There's a frog who could climb either 1 stair or 3 stairs in one shot. In how many ways he could reach at 100th stair?
I came up with the solution $g(n) = g(n-3) + g(n-1)$, where $g(0)=g(1)=g(2)=1$ and $g(3)=2$. But to solve $g(100)$ is quite difficult if I use substitution method so I just want to know if there is a feasible method to solve for $g(100)$ ?
This is OEIS A000930, sometimes known as Narayana’s cows sequence. The link does give a closed form:
$$g(n)=\left\lfloor dc^n+\frac12\right\rfloor\;,$$
where $c$ is the real root of $x^3-x^2-1$, and $d$ is the real root of $31x^3-31x^2+9x-1$. It also says that $d=0.611491991950812\dots$ and
$$c=\frac23\cos\left(\frac13\arccos\left(\frac{29}2\right)\right)+\frac13=1.46557123187676\dots\;,$$
but you’ll need moderately high-precision arithmetic to get an exact value for $g(100)$ from that.
Essentially, you need to find the number of natural number pairs $(a,b)$ such that $$a+3b = 100$$ More importantly, you need to take into account the order in which $1$'s and $3$'s appear. For instance, $a=1, b=33$ is a solution to the above. And we can choose $1$ one step and $33$ three steps in $34$ ways. If the solution is $(100-3b,b)$, the number of ways we can have $100-3b$ one steps and $b$ three steps is $$\dfrac{(100-2b)!}{b! (100-3b)!}$$ Hence, the total number of ways is $$\sum_{b=0}^{33} \dfrac{(100-2b)!}{b! (100-3b)!}$$ In general, $$g(n) = \sum_{n=0}^{\lfloor n/3 \rfloor} \dfrac{(n-2b)!}{b! (n-3b)!}$$ From this, we get $g(100) = 24382819596721629$.
EDIT
This also agrees with OEIS A000930, Narayana’s cows sequence.
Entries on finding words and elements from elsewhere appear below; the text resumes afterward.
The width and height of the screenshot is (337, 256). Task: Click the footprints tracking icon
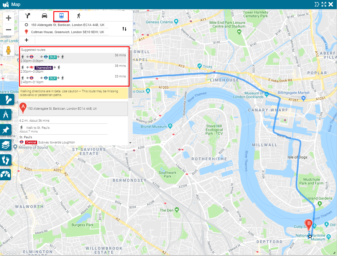[6, 160]
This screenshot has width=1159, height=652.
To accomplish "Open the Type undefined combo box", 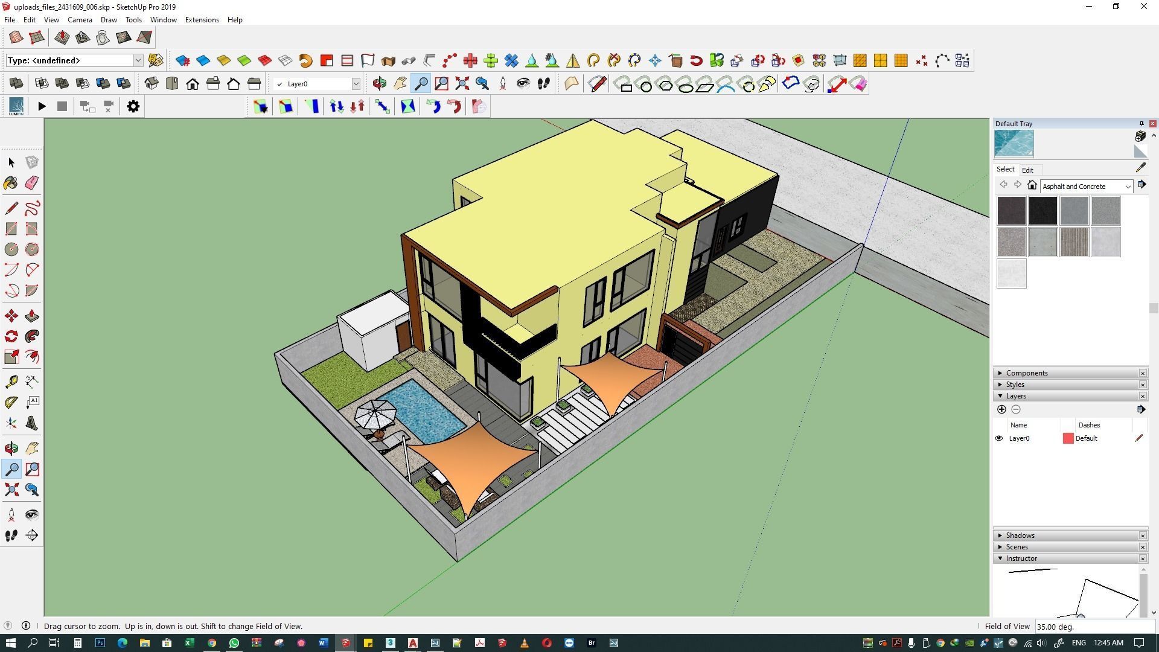I will [138, 60].
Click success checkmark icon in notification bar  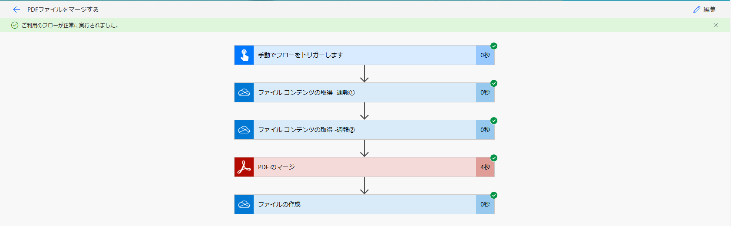pyautogui.click(x=15, y=25)
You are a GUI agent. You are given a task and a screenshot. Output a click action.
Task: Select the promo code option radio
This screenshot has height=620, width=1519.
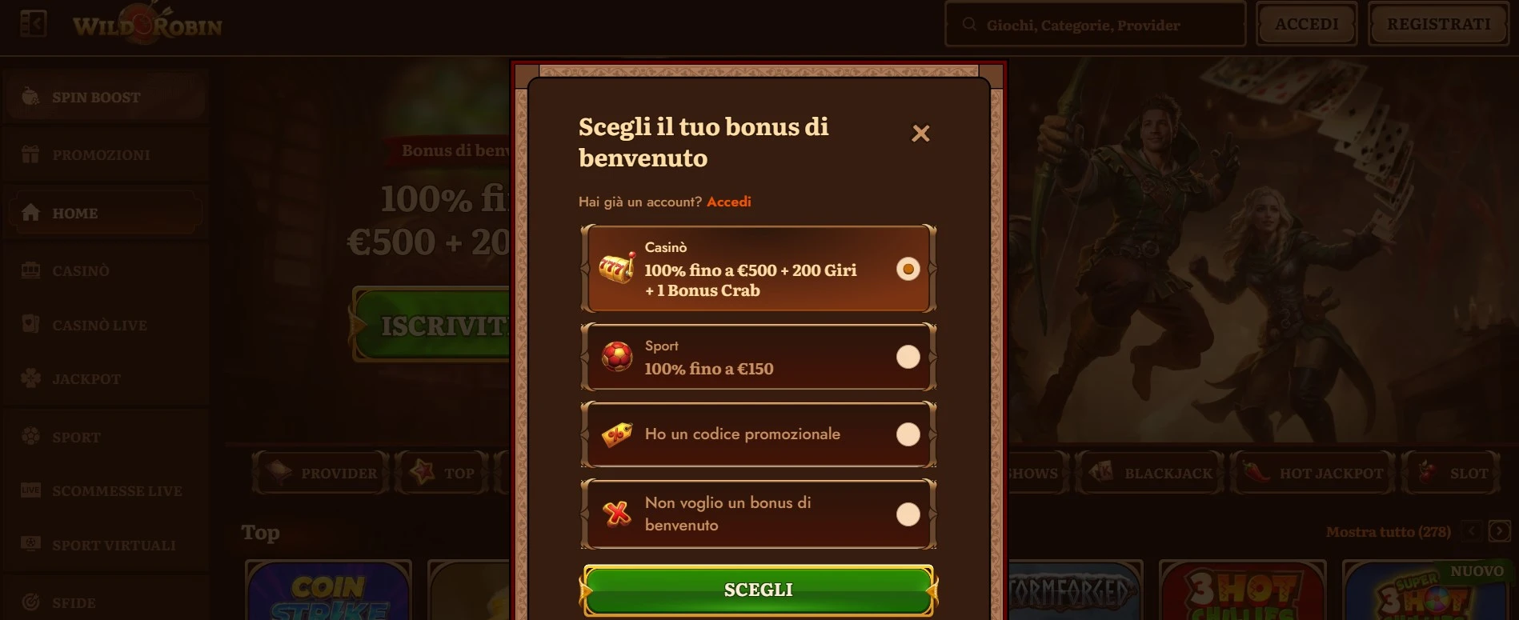click(908, 434)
As a possibly computationally more efficient way of getting the answer I proffer the following (only requires integer arithmetic, and AFAICT at least asymptotically less operations than Marvis' sum of binomial coefficients). We can turn the recurrence formula into a matrix equation. Define the vector $\vec{g}(n)=(g(n),g(n+1),g(n+2))$. Then $\vec{g}(n+1)=\vec{g}(n)A$, where $A$ is the $3\times3$ matrix $$ A=\left(\begin{array}{ccc}0&0&1\\1&0&0\\0&1&1\end{array}\right). $$ An obvious induction shows that $\vec{g}(n)=A^n\vec{g}(0)$. You already calculated that $\vec{g}(0)=(1,1,1)$, so `all' we need to do is to compute $A^{100}$ (actually $A^{98}$ would suffice, but that doesn'r really matter this time). There you should use the ever useful square-and-multiply-algorithm: Repeated squaring gives you $A^2$, $A^4=(A^2)^2$, $A^8$, $\ldots$, $A^{64}$ after six matrix multiplications. Three more matrix multiplications (a total of nine) then gives you $$ A^{100}=A^{64+32+4}=A^{64}\cdot A^{32}\cdot A^4. $$
The ordinary generating function for the sequence $g(n)$ is $$ G(x) = \sum_{n=0}^\infty g(n)\,x^n = 1 + x + x^2 + 2x^3 + \cdots $$
The relation $g(n) = g(n - 1) + g(n - 3)$ leads to the equation $$ G(x) - 1 - x - x^2 = x \big( G(x) - 1 - x \big) + x^3 G(x), $$ which simplifies to $$ G(x) = \frac{1}{1 - x - x^3}. $$ Using technology to expand the series to find the $100$th term, $$ g(100) = \frac{G^{(100)}(0)}{100!} = 24\,382\,819\,596\,721\,629 \approx 2.4 \times 10^{16}. $$